CAMINOS

Iberische Pilgerwege von Santiago de Compostela nach Mekka
Im Christentum und im Islam ist das Pilgern von ganz essentieller Bedeutung. Auf einem Pilgerweg unterwegs zu sein, gehört zu den ältesten spirituellen Übungen der Menschheit. Auf dem Weg in die Fremde, zu einem Heiligtum oder zu anderen Orten besonderer Kraft, sucht der Pilger neue Glaubenserfahrungen, oftmals verbunden mit Heilsversprechen, mit der Erwartung von Wundern oder gar der Heilung - sowohl von ganz konkreten körperlichen Gebrechen, aber auch in seelischer, geistiger Hinsicht.
Das spanische Wort „camino“ heißt übersetzt „der Weg“. Mit „el Camino“ bezeichnet man in Spanien den bedeutendsten und bekanntesten Pilgerweg nicht nur der iberischen Halbinsel sondern des christlichen Abendlandes überhaupt: den sogenannten „Jakobsweg“ nach Santiago di Compostela. Dieser Ort liegt in Galizien, und viele Pilgerwege durch ganz Europa führten und führen bis heute dorthin, zum angeblichen Grab des Apostels Jakobus.
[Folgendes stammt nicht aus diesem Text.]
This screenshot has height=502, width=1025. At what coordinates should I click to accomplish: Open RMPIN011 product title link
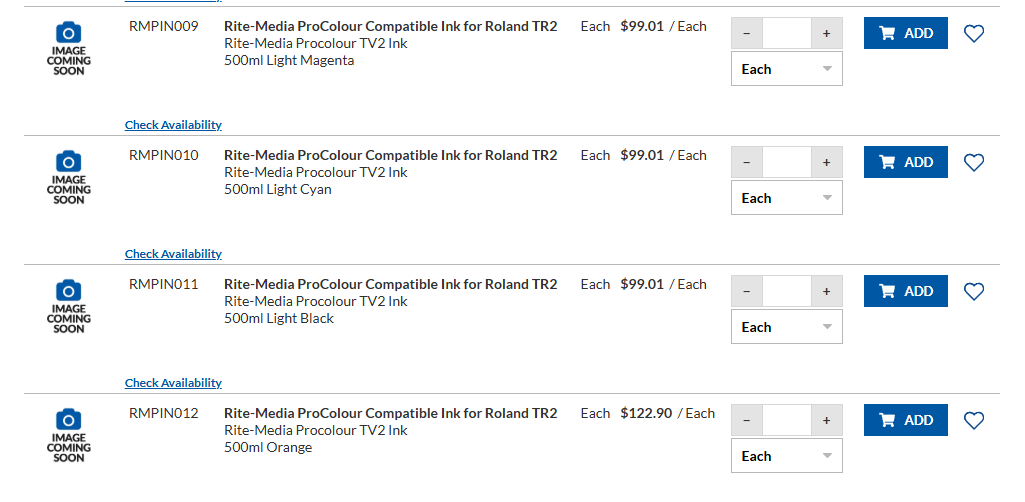point(390,284)
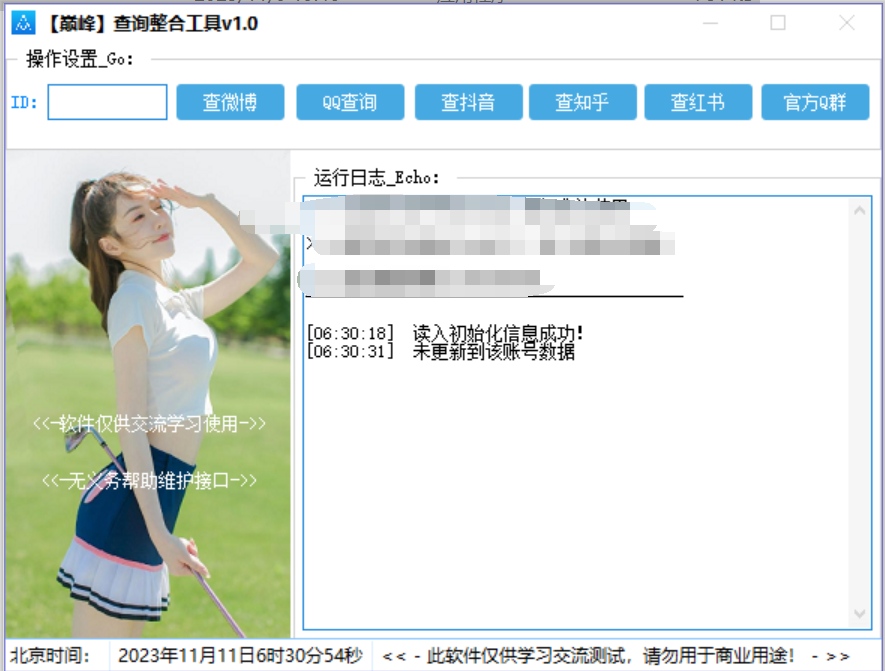
Task: Close the query tool window
Action: click(x=846, y=23)
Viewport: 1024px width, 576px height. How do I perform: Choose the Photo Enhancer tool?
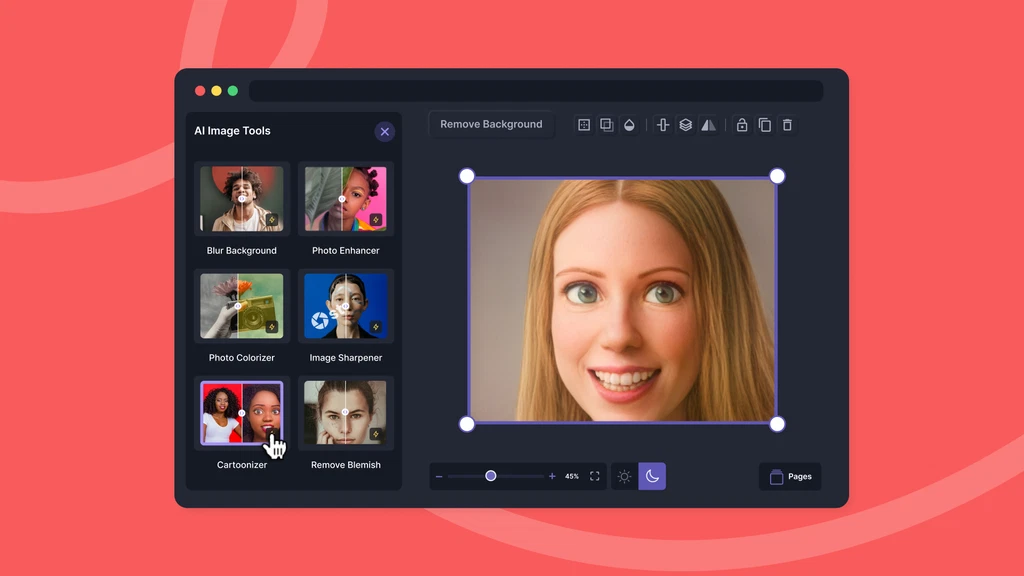click(x=345, y=199)
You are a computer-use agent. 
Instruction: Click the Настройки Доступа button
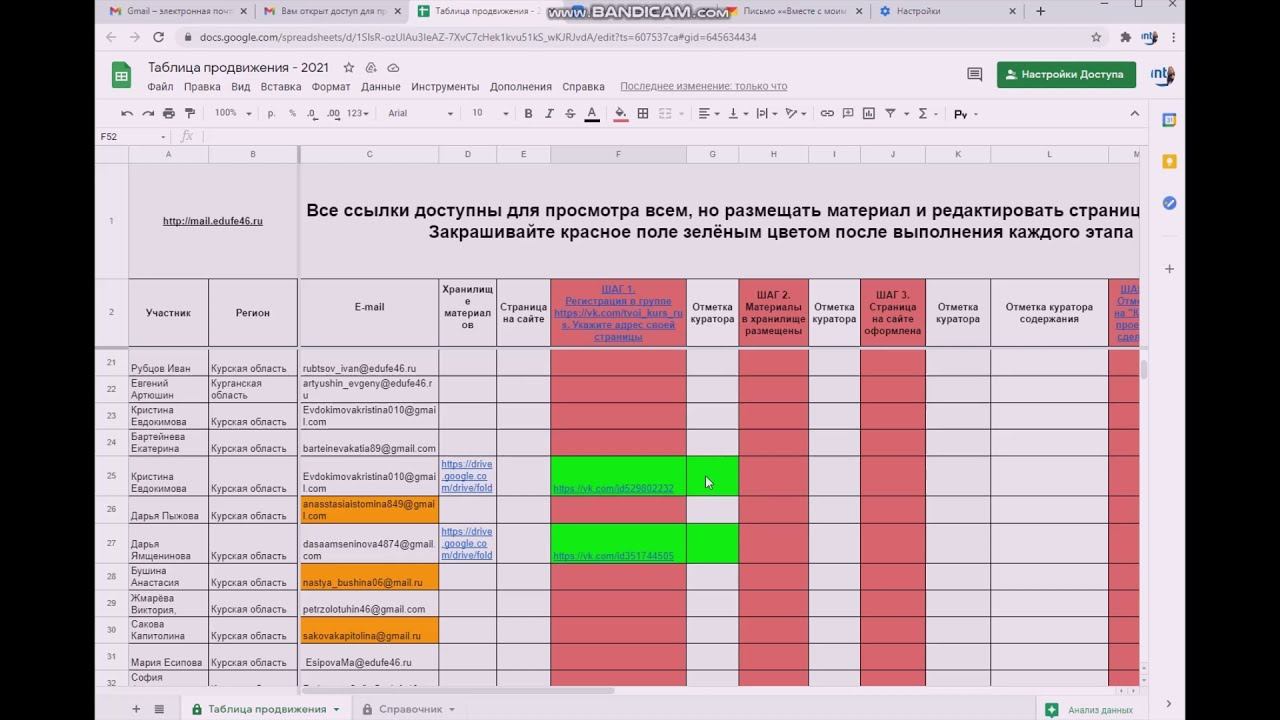coord(1066,74)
Mekka - die wichtigste Stadt für Muslime, Geburtsort des Propheten - liegt in Saudi Arabien am Berg Hira. Hier empfing Mohammed der Überlieferung nach den Koran. Darum richten Muslime in aller Welt ihre Gebete Richtung Mekka. Der Geburtsort des Propheten Mohammed ist die heiligste Stadt und der wichtigste Wallfahrtsort des Islam. Jährlich pilgern 2,5 Millionen Gläubige zur Haddsch (der Pilgerreise) nach Mekka zur Kaaba, einem Heiligtum, das nach islamischer Überlieferung von Adam, dem ersten Menschen, zu Gottes Ehren errichtet wurde. Jeder freie, volljährige, und gesunde Muslim, ob Mann oder Frau, der es sich leisten kann, ist verpflichtet, einmal im Leben nach Mekka zu pilgern.
Das galt auch für Al’Andaluz, der Zeit, in der die Mauren große Teile der iberischen Halbinsel bevölkerten. Pilgerten die Christen, zum Teil auch durch maurisch besetzte Gebiete, nach Santiago di Compostela oder zum Kloster Montserrat bei Barcelona, so wallfahrteten die in Andalusien ansässigen Muslime regelmäßig nach Mekka. Und das auch noch erstaunlicherweise zu einer Zeit, da angeblich keine Muslime mehr auf der iberischen Halbinsel anzutreffen waren. Doch Schriften aus dem 16. Jahrhundert mit muslimischen Pilgerliedern belegen das Gegenteil. Diese Lieder sind in Aljamiado notiert. Aljamiadotexte (spanisch textos aljamiados) sind zwar in arabischer Konsonantenschrift geschrieben, doch nicht in arabischer Sprache, sondern in Spanisch, Aragonesisch, Katalanisch oder Portugiesisch.
Auf diese iberisch-muslimischen Pilgerlieder der Sufitradition hat sich die marokkanische Sängerin Samira Kadiri spezialisiert. Die Texte stammen von großen andalusisch-maurischen Meister wie Ibn Arabi (Turjman al Achwak), Scheich Al Harrak, Scheich Afif Tlemsani, Mohammed Rabadan, Poy Monzon und anderen.
Caminos ist eine mystische Reise, die Musiker und Publikum gleichermaßen einlädt, die Tiefe und Größe sowohl muslimischer Sufi-Gesänge als auch der mystische Lieder christlichen Tradition zu erfahren.